Cela paraît paradoxal de le dire au moment où vous évoquez la division de l’UPC mais les nouvelles générations de Kamerunais adhèrent plutôt au message des pères fondateurs de l’UPC. Donc, bonne nouvelle : le camp des nationalistes a plutôt grossi. Les nouvelles générations viennent aux positions nationalistes non pas par fantaisie, mais bien parce que la situation du pays conduit fatalement à cela : en premier la pénurie des écoles et la dégradation de l’enseignement, des diplômes que M. Fame Ndongo distribue à tour de bras pour avoir la paix avec les enfants et leurs parents, et puis au bout de tout cela le chômage massif pour tous nos jeunes y compris grands diplômés.

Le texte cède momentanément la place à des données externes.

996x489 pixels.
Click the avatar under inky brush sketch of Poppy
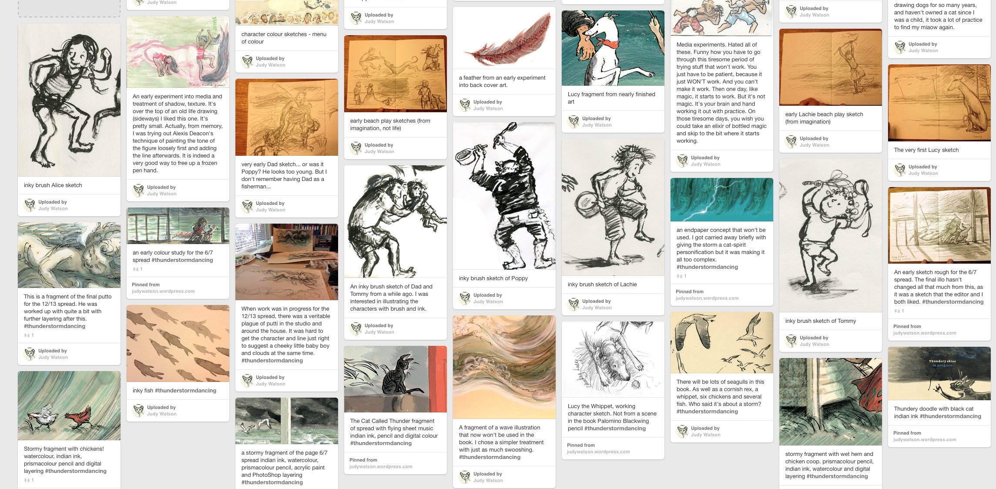point(465,298)
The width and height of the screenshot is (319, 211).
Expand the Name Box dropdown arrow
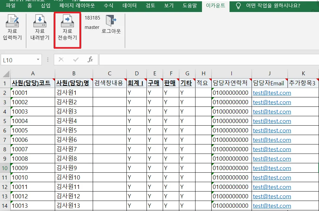38,59
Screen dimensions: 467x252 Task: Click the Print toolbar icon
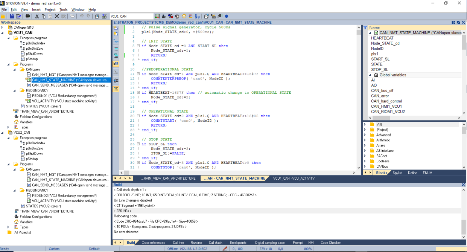coord(27,16)
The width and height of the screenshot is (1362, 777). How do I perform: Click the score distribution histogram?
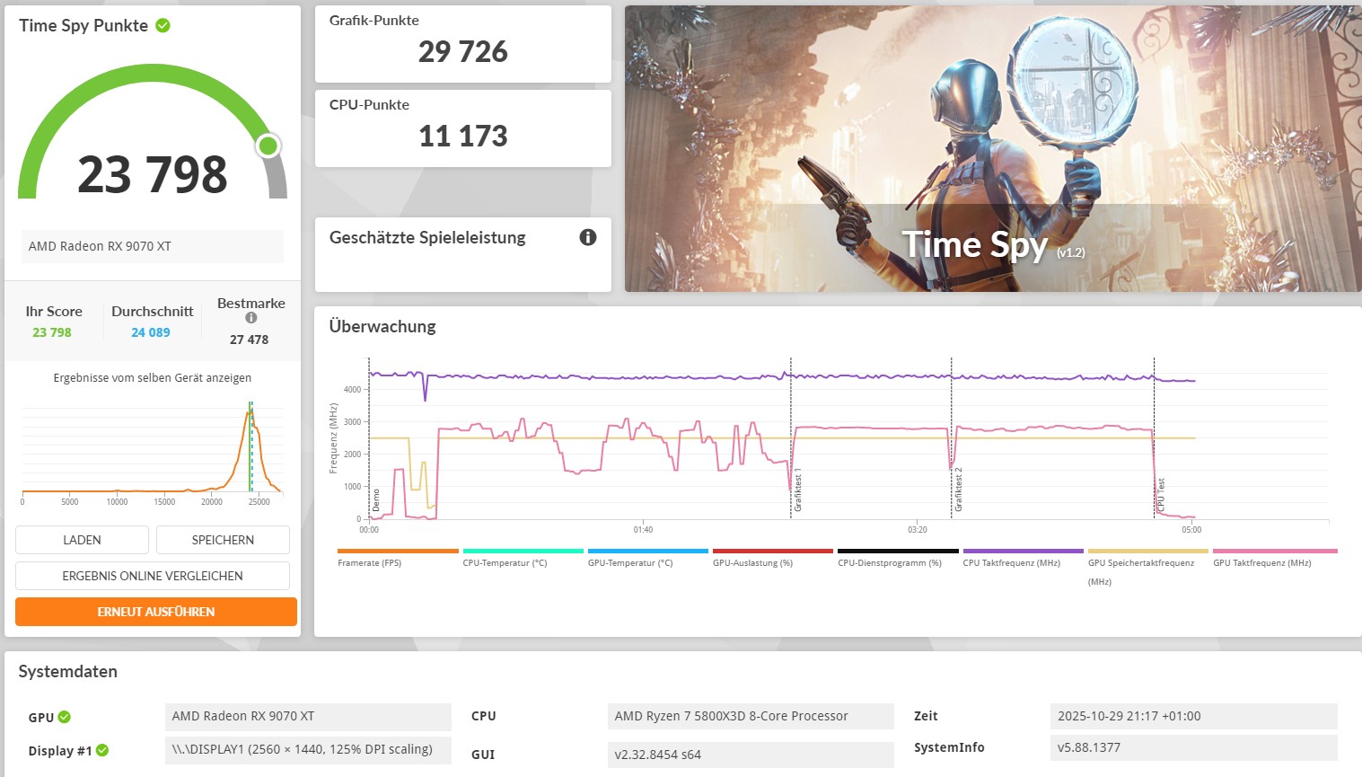tap(152, 449)
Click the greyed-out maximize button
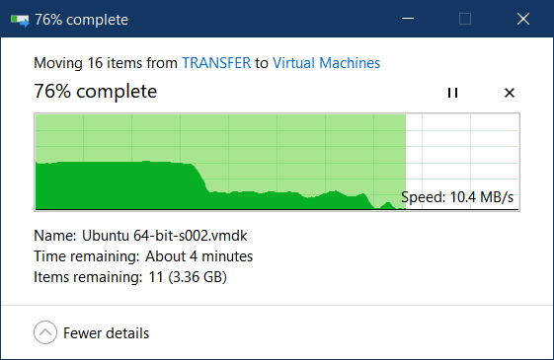554x360 pixels. click(465, 19)
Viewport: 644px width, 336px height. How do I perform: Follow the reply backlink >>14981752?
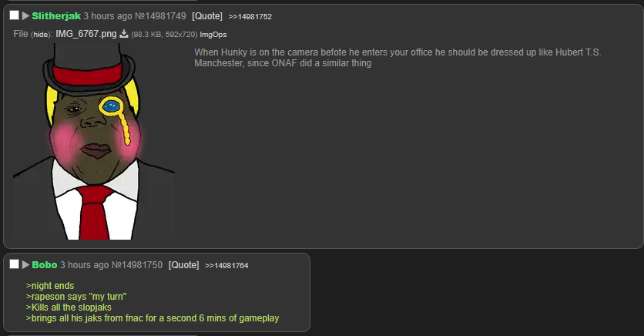[x=250, y=16]

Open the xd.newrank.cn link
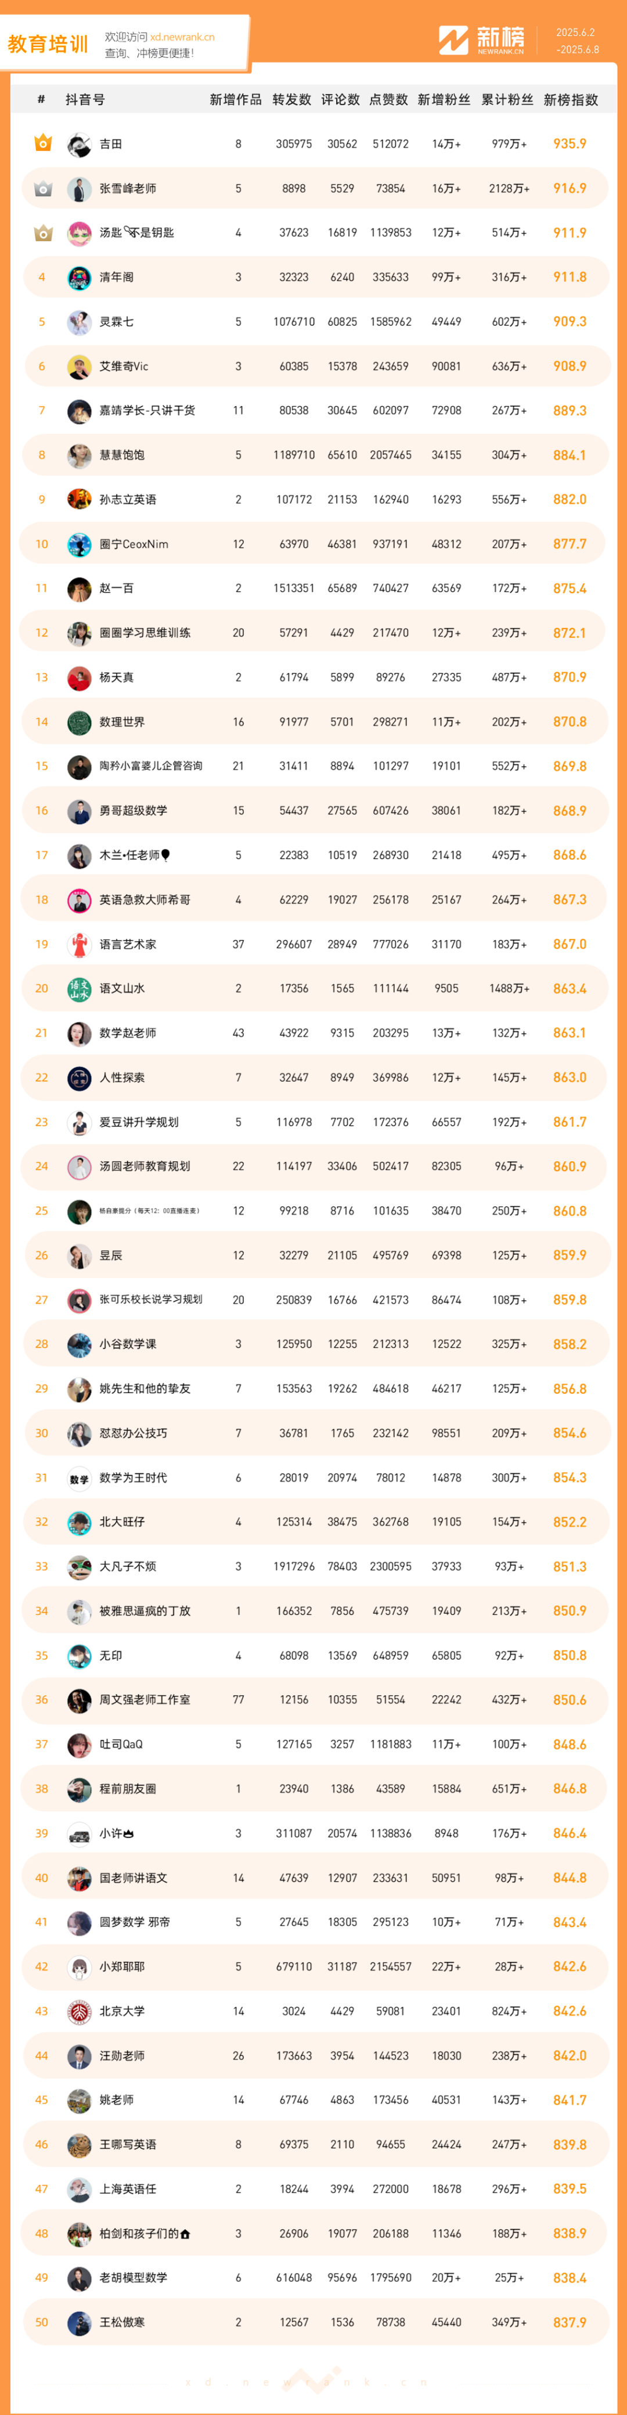182,37
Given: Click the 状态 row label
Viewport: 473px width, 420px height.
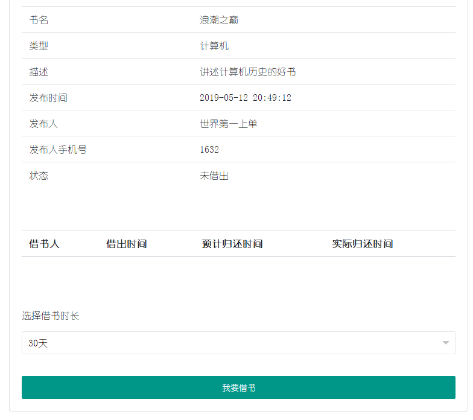Looking at the screenshot, I should 39,176.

Ceux qui devraient être les cadres de ce pays en 2035 où Paul Biya nous donne rendez-vous auront à peine exercé un emploi ou pas du tout. La question est donc de savoir comment, à partir d’upécistes qui sont sur des positions de lutte et à partir de ce potentiel nouveau de nationalistes, trouver le moyen de reforger le grand parti nationaliste d’Um, Moumié et Ouandié pour mettre hors des affaires la descendance d’Aujoulat ? C’est la question de l’heure posée aux upécistes. Mais pas qu’à eux.

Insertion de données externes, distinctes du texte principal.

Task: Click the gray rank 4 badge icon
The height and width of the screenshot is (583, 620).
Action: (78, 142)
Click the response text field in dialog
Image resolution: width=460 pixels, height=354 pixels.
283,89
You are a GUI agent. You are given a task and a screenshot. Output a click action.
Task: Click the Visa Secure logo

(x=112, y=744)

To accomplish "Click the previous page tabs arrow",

V – Le combat de l’UPC à savoir l’indépendance totale du Cameroun sera-t-il gagné, compte tenu des pesanteurs du régime néo-colonial qui a pris les pays d’Afrique francophones en otages ?

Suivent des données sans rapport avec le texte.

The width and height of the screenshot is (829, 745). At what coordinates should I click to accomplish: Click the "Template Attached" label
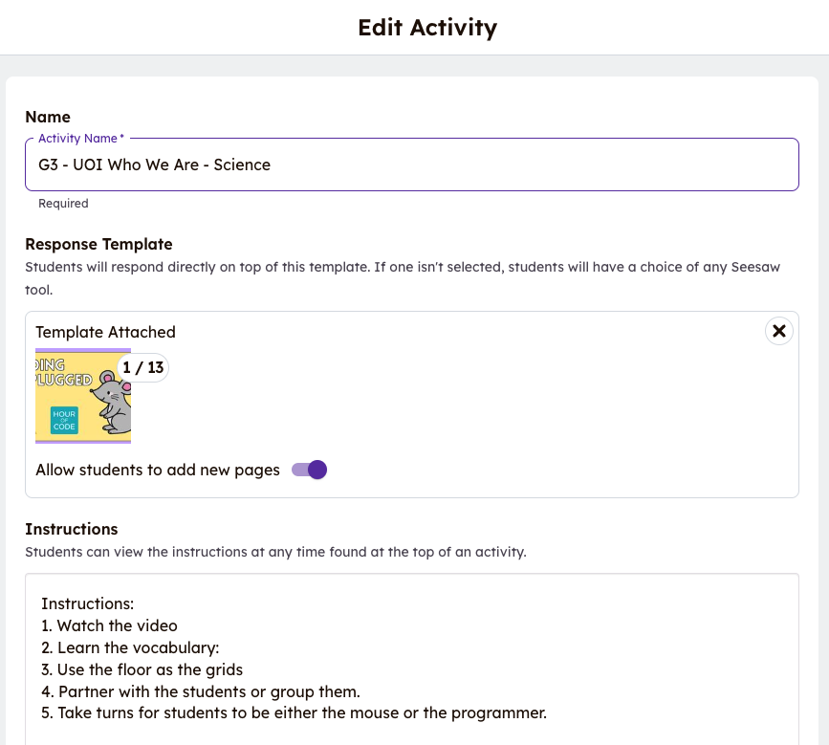pyautogui.click(x=106, y=332)
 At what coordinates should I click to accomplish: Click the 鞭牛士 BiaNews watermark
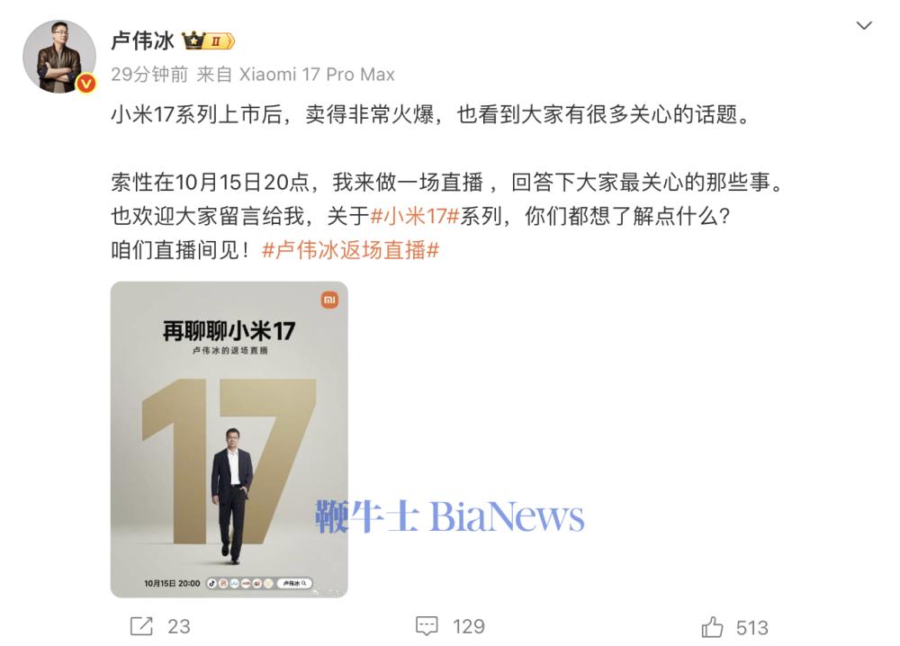click(450, 516)
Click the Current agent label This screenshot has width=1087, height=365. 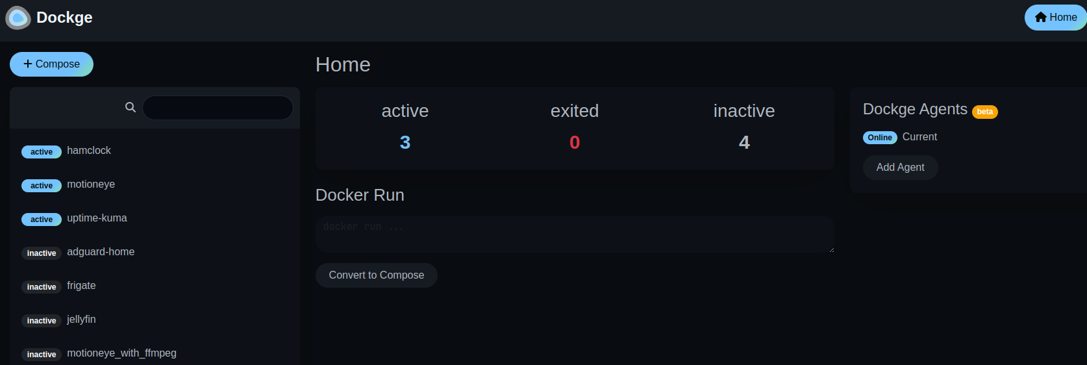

Désormais, l’enjeu de la réunification de notre pays sera à résoudre dans la perspective panafricaine (au minimum dans une entente entre le Nigéria et le Kamerun ayant à leur tête des leaders progressistes). L’indépendance de notre pays et l’amélioration des conditions de vie aussi seront gagnées, ou bien dans le Kamerun pris isolément, ou bien dans la perspective panafricaine, avec des hommes politiques occupés des seuls intérêts de nos populations. Et strictement de cela. Le Kamerun en compte, les autres pays africains aussi, Dieu merci. Dans la lutte, et au fur et à mesure de la lutte, les populations découvriront qu’il y a des Africains qui ne sont pas fascinés par le pouvoir (voyez, à la dernière présidentielle béninoise, l’admirable exemple que vient de donner le Président sortant à tous les chefs d’Etats qui s’accrochent au pouvoir), qu’il y a des Africains qui ne font pas la politique pour s’enrichir, enrichir leurs amis et famille, mais qui la font avec la volonté farouche de travailler au seul bonheur des populations. Donc en avant, pour l’Afrique et pour le Kamerun !

Albert MOUTOUDOU
Secrétaire Général de l’UPC des fidèles

Une interview réalisée par René Emeh Elong.